* [EXCERTO DO TEXTO]
Macron foi habilidoso e firme ao acusá-la com boa educação de ser imprópria para presidente dos franceses. Muitos comentaristas disseram que foi um debate de “insultos” de parte a parte, mas o eu que vi foi um debate com acusações. Se eram insultos ou não cabe aos intervenientes ajuizar.
Escrevi que Macron é um discípulo de Barack Obama, uma ideia que a mensagem de apoio do antigo presidente veio depois confirmar. Não só na oratória, em que Obama é nitidamente melhor, mas sobretudo na técnica de comunicação política, que é a mesma. Obama utilizou aquilo a que Tony Schwartz, guru da comunicação política nos anos 70 e 80, chamava “embrulhar o eleitor e entregá-lo ao candidato”. A visão de Obama era Change e a missão consubstanciada no slogan Yes we can, ou seja, vós eleitores e eu. Do mesmo modo, Macron fala constantemente de nous, os eleitores e eu, insistindo com declarada humildade que foram os eleitores que ganharam e que vai continuar a precisar da sua ajuda – desde logo para as próximas eleições legislativas. Em contrapartida, oferece-lhes proteção presidencial: je vous protegerais.

Linhas extraídas:
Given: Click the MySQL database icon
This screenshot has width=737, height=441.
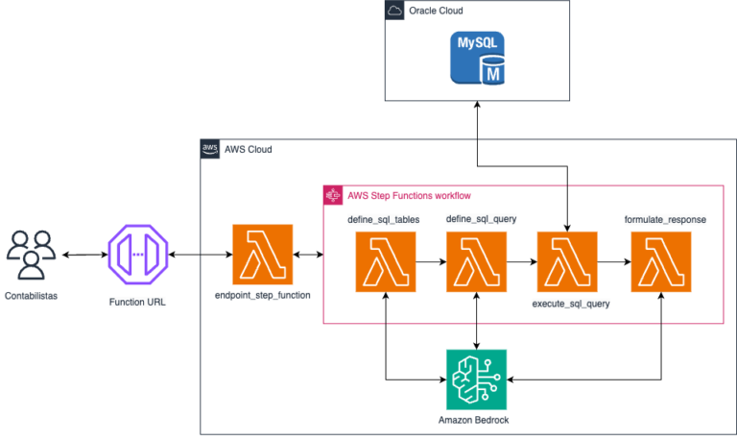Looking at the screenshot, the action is (477, 58).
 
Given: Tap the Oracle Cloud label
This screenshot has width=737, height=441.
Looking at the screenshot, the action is (436, 11).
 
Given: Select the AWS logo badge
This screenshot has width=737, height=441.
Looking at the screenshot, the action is (209, 149).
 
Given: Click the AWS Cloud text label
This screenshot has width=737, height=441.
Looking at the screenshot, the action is (249, 149).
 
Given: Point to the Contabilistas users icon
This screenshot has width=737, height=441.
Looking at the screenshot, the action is (31, 255).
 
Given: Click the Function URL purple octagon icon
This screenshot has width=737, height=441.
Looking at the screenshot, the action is (138, 255).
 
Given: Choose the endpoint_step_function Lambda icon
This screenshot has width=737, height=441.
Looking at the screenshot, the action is (263, 255).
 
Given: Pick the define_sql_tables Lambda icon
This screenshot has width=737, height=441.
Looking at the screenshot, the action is (386, 261).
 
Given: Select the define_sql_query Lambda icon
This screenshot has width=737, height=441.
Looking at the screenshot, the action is (476, 261).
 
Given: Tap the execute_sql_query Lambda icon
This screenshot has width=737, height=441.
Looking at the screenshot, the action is (567, 261).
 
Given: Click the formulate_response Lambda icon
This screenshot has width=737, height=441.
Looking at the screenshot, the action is (661, 261).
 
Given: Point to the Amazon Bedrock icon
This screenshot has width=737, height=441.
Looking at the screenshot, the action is (476, 380).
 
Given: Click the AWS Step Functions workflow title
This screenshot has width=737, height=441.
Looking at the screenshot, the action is (409, 195).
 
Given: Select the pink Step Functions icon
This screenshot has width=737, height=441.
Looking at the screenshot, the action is (333, 195).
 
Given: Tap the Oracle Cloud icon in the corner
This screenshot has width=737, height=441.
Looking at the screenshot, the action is (394, 10).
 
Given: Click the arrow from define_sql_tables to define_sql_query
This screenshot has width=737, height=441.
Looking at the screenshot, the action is (431, 261).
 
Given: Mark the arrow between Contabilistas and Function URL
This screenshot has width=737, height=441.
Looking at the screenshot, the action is (85, 255).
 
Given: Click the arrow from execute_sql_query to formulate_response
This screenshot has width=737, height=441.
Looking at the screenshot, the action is (614, 261).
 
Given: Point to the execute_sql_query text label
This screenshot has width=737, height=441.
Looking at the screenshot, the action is (571, 304).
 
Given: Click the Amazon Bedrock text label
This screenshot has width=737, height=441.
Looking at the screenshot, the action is (473, 420).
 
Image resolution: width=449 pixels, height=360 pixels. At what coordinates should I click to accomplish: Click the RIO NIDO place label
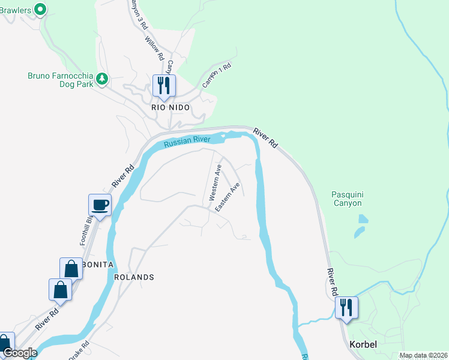click(170, 107)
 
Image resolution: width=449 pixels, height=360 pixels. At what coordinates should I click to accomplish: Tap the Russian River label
click(188, 141)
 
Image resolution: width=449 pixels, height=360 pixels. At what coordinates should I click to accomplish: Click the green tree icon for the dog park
click(102, 78)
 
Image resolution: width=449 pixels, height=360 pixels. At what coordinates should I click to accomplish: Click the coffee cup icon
click(100, 205)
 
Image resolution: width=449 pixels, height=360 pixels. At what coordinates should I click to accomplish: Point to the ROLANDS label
click(134, 277)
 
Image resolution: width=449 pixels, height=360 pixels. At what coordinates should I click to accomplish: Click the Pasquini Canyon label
click(347, 199)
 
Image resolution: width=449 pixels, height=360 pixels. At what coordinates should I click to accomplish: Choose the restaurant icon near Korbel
click(346, 308)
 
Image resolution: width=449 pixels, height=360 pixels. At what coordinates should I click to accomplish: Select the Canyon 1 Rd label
click(217, 76)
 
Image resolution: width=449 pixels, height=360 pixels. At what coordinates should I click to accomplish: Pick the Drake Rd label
click(79, 350)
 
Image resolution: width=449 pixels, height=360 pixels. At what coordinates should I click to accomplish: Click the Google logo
click(20, 353)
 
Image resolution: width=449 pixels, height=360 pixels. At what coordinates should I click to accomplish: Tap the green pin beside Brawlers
click(40, 9)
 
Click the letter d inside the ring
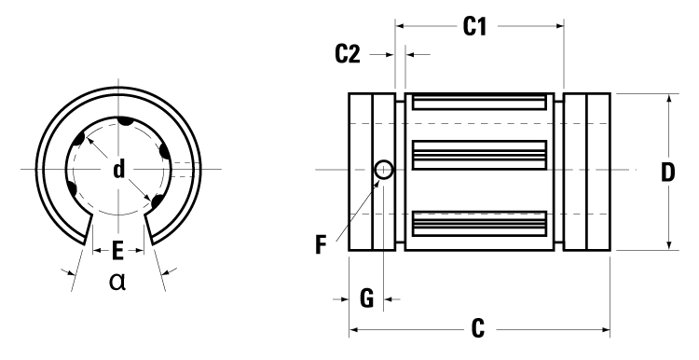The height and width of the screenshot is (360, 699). pos(118,169)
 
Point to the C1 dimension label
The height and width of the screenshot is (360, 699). pos(476,27)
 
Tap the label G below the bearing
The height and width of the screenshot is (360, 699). pos(366,298)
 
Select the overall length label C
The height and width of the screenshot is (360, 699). pos(477,328)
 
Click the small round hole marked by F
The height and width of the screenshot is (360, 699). pos(384,170)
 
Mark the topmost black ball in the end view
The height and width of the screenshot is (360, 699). pos(122,121)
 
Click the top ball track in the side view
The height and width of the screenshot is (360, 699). pos(479,102)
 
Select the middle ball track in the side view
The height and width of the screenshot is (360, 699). pos(479,152)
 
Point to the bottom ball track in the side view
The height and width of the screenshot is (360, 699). pos(479,222)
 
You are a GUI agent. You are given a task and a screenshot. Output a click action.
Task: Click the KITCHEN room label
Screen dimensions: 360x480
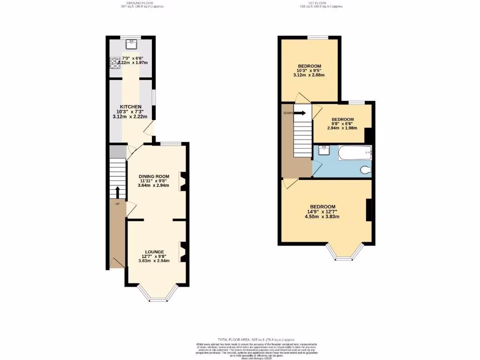pos(130,107)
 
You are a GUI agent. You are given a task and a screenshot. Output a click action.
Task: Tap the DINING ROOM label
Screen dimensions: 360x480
pos(153,176)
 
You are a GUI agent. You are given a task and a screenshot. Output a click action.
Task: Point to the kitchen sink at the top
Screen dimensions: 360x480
pos(131,45)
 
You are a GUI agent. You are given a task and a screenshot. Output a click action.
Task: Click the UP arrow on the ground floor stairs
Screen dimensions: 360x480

* [PARTES DO EXERCÍCIO]
[A] Resuma em duas frases o excerto sobre Macron.
[B] Segundo o excerto sobre Macron, quem era Tony Schwartz?
[C] Reproduza do excerto sobre Macron o trecho que vai de "Macron foi habilidoso" a "aos intervenientes ajuizar.".

* [RESPOSTAS POR ORDEM]
[A] No debate, Macron acusou a adversária, com boa educação, de ser imprópria para presidente, e o autor viu ali um debate de acusações, não de insultos. O autor considera Macron um discípulo de Barack Obama na técnica de comunicação política: Macron fala constantemente de "nous", os eleitores e ele, e oferece-lhes proteção presidencial.

[B] Um guru da comunicação política nos anos 70 e 80.

[C]
Macron foi habilidoso e firme ao acusá-la com boa educação de ser imprópria para presidente dos franceses. Muitos comentaristas disseram que foi um debate de “insultos” de parte a parte, mas o eu que vi foi um debate com acusações. Se eram insultos ou não cabe aos intervenientes ajuizar.